Another six months elapsed before he finally made the album with Richard Orshoff, an engineer who produced it along with Jackson. “Now I’m always like that. I’ve got to the stage where I always do things myself. If I need a plumber, I’ll go out and buy a wrench and try to do the job myself rather than call a man to do it for me.
“I’d rather figure things out and make my own mistakes, rather than have those decisions made for me and never be confronted with them and never learn anything. That was what happened with that Elektra sampler. For years I knew it was terrible but didn’t know why because decisions were made for me.”

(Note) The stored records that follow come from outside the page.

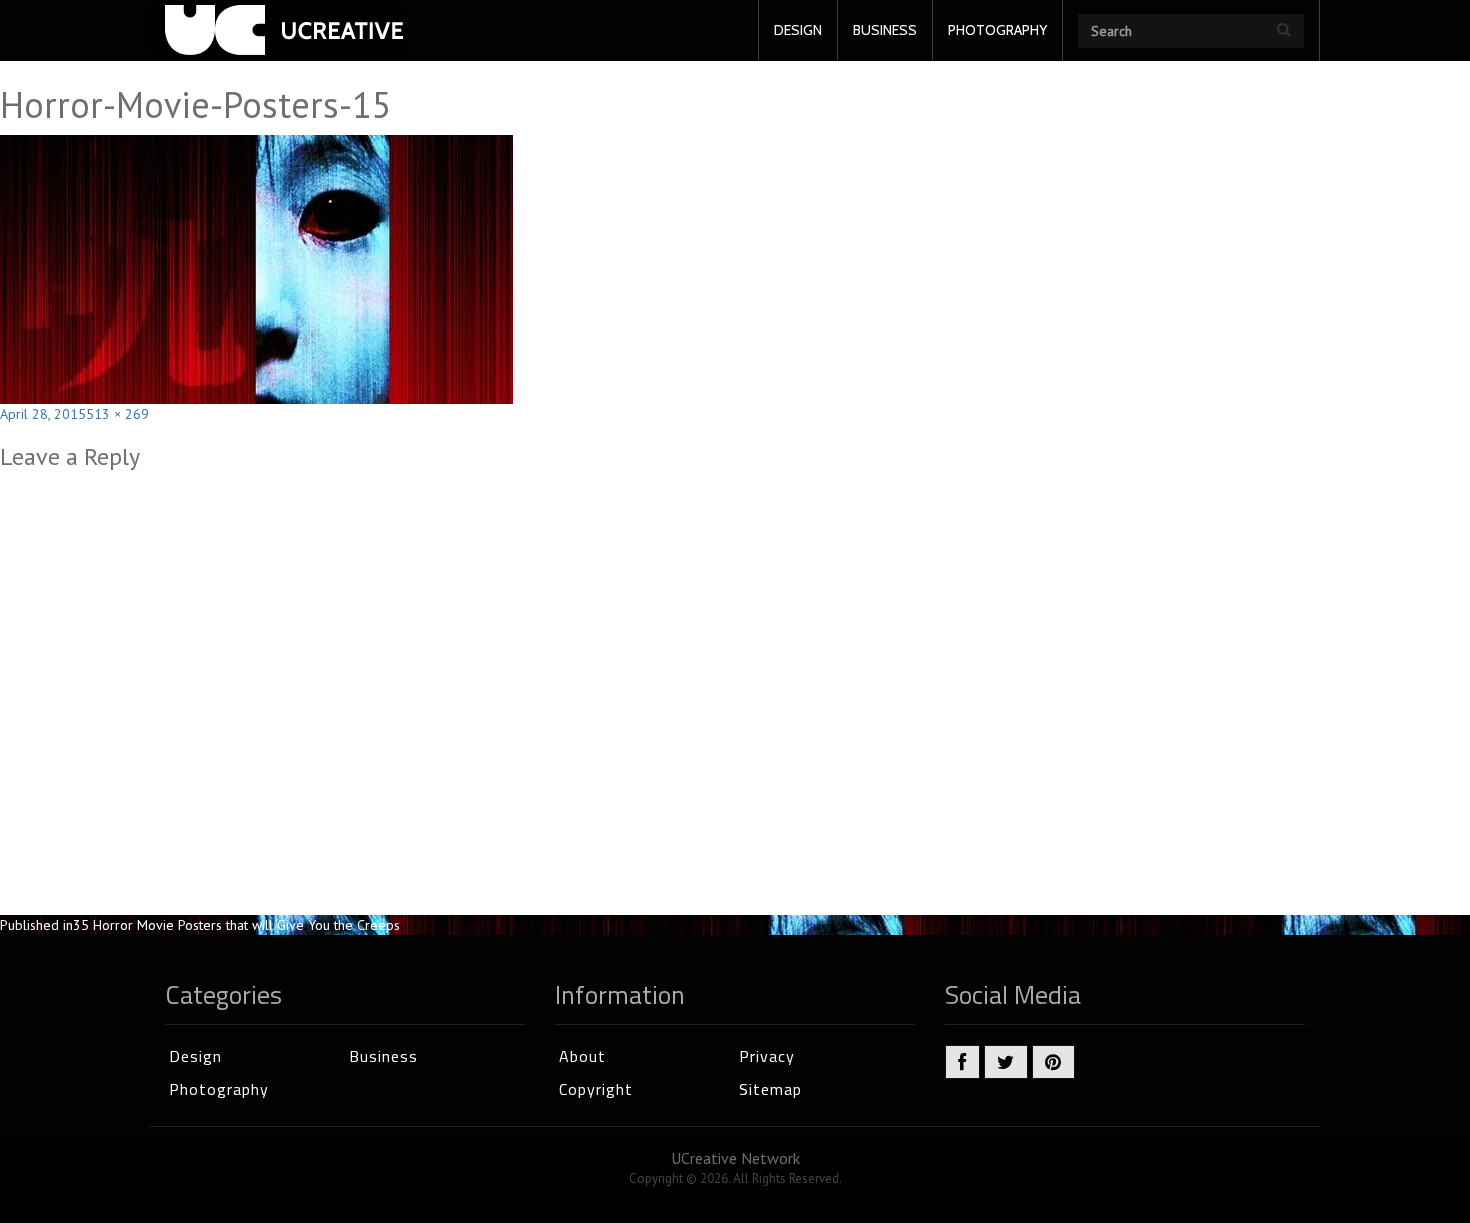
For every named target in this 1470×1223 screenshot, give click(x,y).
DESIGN (798, 30)
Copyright (596, 1089)
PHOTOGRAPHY (997, 30)
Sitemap (770, 1089)
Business (383, 1056)
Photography (219, 1089)
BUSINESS (885, 30)
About (582, 1056)
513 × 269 (117, 414)
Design (195, 1056)
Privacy (767, 1056)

Since the release of the first album, Jackson’s career has taken a more organised path. He’s made a couple of trips to England, one of which saw him appearing at the Festival Hall in London – a concert he’d rather forget as the sound system failed half way through his set.
“I think I got through four numbers in half an hour. It was one of those scenes where the mike would whistle for half a minute during a song and then go off completely. Nothing. It was funny because it was so stupid, and so impossible.

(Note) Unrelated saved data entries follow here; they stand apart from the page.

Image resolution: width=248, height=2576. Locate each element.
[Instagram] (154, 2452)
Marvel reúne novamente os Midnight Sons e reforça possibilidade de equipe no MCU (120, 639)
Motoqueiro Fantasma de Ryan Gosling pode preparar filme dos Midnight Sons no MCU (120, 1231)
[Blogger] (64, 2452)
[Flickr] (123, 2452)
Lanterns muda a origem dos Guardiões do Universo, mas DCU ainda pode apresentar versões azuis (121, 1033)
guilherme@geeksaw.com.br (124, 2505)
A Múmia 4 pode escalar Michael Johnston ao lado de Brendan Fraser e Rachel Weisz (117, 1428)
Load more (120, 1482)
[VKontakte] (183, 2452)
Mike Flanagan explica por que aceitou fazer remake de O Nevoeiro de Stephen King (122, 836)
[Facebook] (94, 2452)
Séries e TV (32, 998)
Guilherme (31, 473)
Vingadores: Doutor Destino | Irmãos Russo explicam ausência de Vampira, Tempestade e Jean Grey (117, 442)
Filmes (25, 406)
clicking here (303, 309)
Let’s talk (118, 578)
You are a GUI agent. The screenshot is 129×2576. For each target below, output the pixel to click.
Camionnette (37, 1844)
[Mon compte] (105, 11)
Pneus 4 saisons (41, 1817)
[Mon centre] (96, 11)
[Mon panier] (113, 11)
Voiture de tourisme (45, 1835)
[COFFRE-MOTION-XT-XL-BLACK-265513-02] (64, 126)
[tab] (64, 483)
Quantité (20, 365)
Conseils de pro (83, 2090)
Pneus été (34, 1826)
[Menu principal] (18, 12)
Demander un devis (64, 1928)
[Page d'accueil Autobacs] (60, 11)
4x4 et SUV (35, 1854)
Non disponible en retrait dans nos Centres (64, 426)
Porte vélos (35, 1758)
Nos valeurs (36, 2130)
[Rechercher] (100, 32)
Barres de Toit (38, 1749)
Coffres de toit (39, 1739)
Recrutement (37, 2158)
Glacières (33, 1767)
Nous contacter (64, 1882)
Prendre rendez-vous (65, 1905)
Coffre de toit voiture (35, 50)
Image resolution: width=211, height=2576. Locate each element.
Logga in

“Join Mitchell was on too, and she played through the house system. She did one of the best sets of her life there because there was so much to get across in such circumstances. The audience probably never realised it. English audiences are funny. They’re like time bombs. If they like you at all, they’ll wait until the end and then really let you know.”
His writing, he says, relies entirely on personal experiences. His material has been covered by many, including former Velvet Underground vocalist Nico, for whom he played back-up guitar at the New York Electric Circus when he lived in the Big Apple between 1966 and ’67
Three of Jackson’s songs were featured by Nico on her first album Chelsea Girl, though more recently the Eagles (which includes his old friend Glen Frey) recorded and had a big hit with ‘Take It Easy’. Tom Rush recorded Jackson’s ‘These Days’, and the Jackson 5 recorded his ‘Doctor My Eyes’. Linda Rondstadt, the Byrds, Bonnie Raitt, Ian Matthews, Greg Allman and the Nitty Gritty Dirt Band have also recorded Jackson’s material.

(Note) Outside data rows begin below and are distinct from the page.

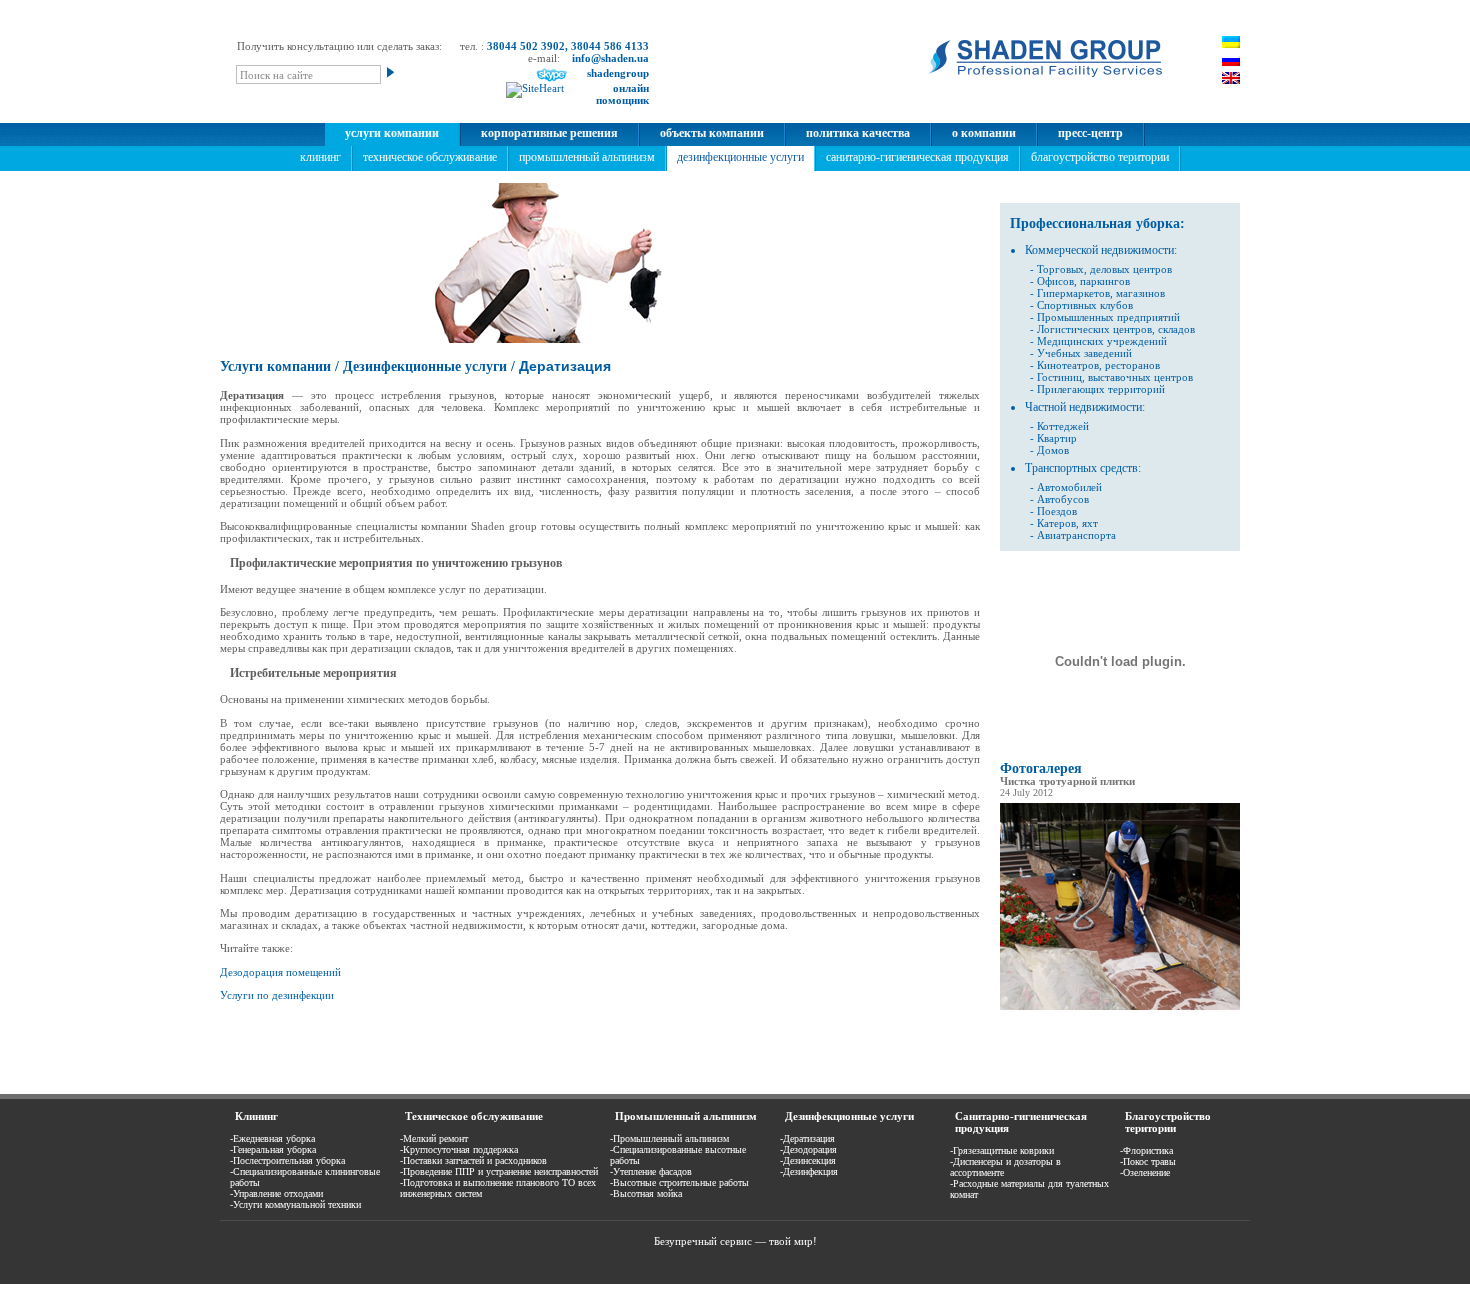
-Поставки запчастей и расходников (473, 1160)
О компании (984, 133)
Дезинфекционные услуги (740, 157)
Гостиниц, (1061, 377)
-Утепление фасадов (651, 1171)
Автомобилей (1069, 487)
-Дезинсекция (808, 1160)
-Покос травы (1148, 1161)
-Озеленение (1145, 1172)
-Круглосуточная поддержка (459, 1149)
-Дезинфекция (809, 1171)
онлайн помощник (622, 94)
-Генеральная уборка (273, 1149)
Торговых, (1062, 269)
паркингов (1105, 281)
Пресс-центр (1090, 133)
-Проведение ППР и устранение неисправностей (499, 1171)
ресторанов (1131, 365)
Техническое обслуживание (430, 157)
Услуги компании (392, 133)
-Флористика (1146, 1150)
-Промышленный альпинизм (669, 1138)
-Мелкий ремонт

“All the time it comes from personal experience,” he says. “Even when I thought I was writing a pure fantasy, I stopped to think and realised that I was writing about something that actually happened. I have written lots of songs that are completely true; ‘Song For Anna’ is word for word true, though ‘Jamaica’ was a song for a girl I knew. Many of the songs are for people I know.
“I’m not very prolific. The last year or two it’s been hard, as I don’t like being pressured. A second album is always a product of a short period of time, though a first album can be the product of years of work.
“I know the old saying of ‘I’m not going to let success spoil me’, but that’s really pretty funny as you can never tell. Other people’s attitudes have changed. I’ve woken up six months after I’ve said that and realised I’d been rotten to some people who really loved me. I didn’t mean to, but I didn’t realise it. In the long run this career can isolate you as people always want to talk about music. I really like to go places, and there are still a lot where I’m not known at all.”
He writes most of his songs at the piano. He taught himself to play and, he says, it shows. On stage he flits between guitar and piano, using a three-piece back up band of David Lindley (who used to play with Terry Reid) on fiddle, lap slide guitar, and guitar, Doug Heyward on bass and Larry Zack on drums. They’ve been together around a year.
“I’ve always played with people that tended to play right whatever they were doing, and I’m only just learning to get the most out of my musicians by saying what I want. Ultimately I always find people who play things right, but now I’m being influenced by David Lindley even though he’s playing my tunes. I’ve found some incredible players in studios.”